- United States
- Wash.
- Letter
The DOJ's new Office of Legal Counsel memo, authored by Lanora Pettit, must not go unanswered. It guts the integration mandate that has protected disabled Americans since the Supreme Court's 1999 Olmstead v. L.C. ruling, and it openly admits its reading is "out of step with the common understanding of that decision within the federal courts." That's not a legal reinterpretation — it's a political signal that the DOJ will stop enforcing civil rights law. I need you to publicly condemn this memo and push back against any effort to abandon Olmstead enforcement.

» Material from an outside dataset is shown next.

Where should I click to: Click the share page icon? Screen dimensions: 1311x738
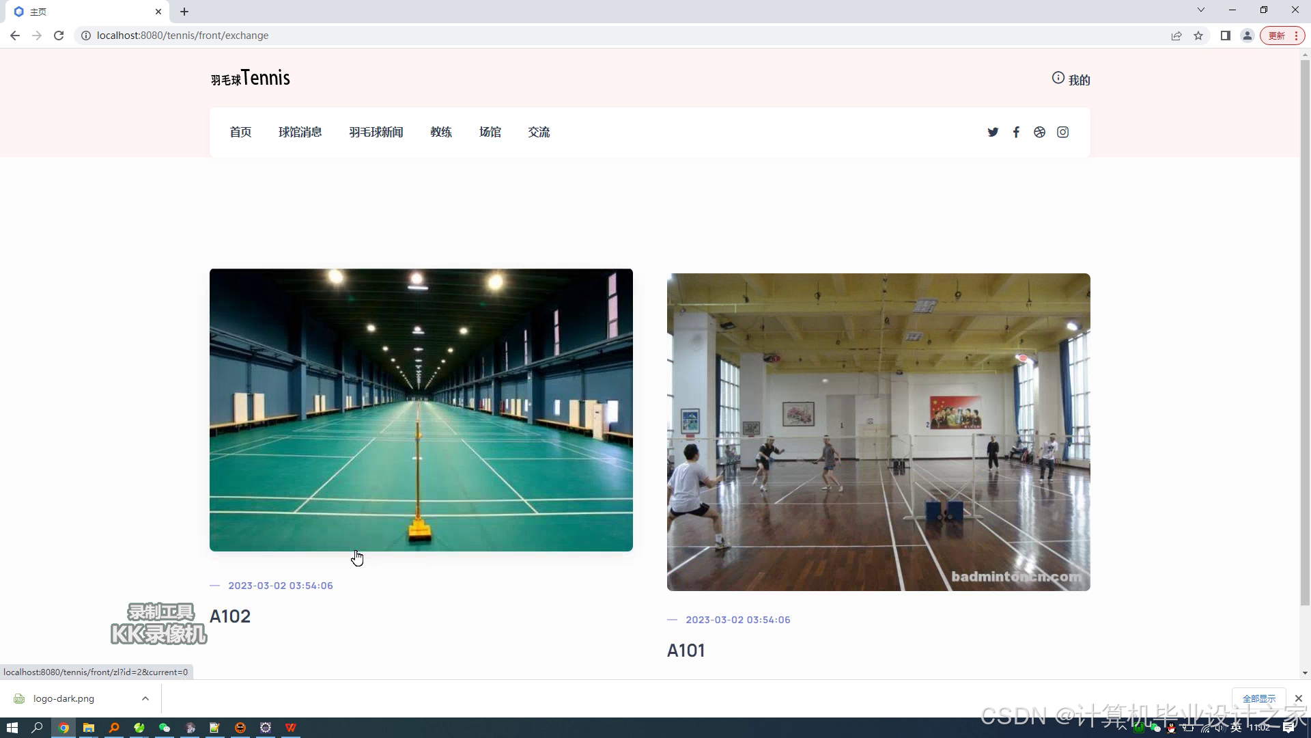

The stakes are concrete. 8.4 million Americans currently receive home- and community-based services through Medicaid. This memo, combined with the Medicaid cuts in the One Big Beautiful Bill Act, gives cash-strapped states a legal cover to gut those services and return to institutionalization. Section 504 of the Rehabilitation Act and Title II of the ADA exist precisely to prevent this. The law hasn't changed — but if the DOJ refuses to enforce it, the protections are hollow.
Disabled Americans have a right to live in their communities. Please use every tool available — oversight hearings, legislative action, public pressure — to ensure Olmstead protections are defended and that this administration cannot quietly dismantle civil rights law through a memo.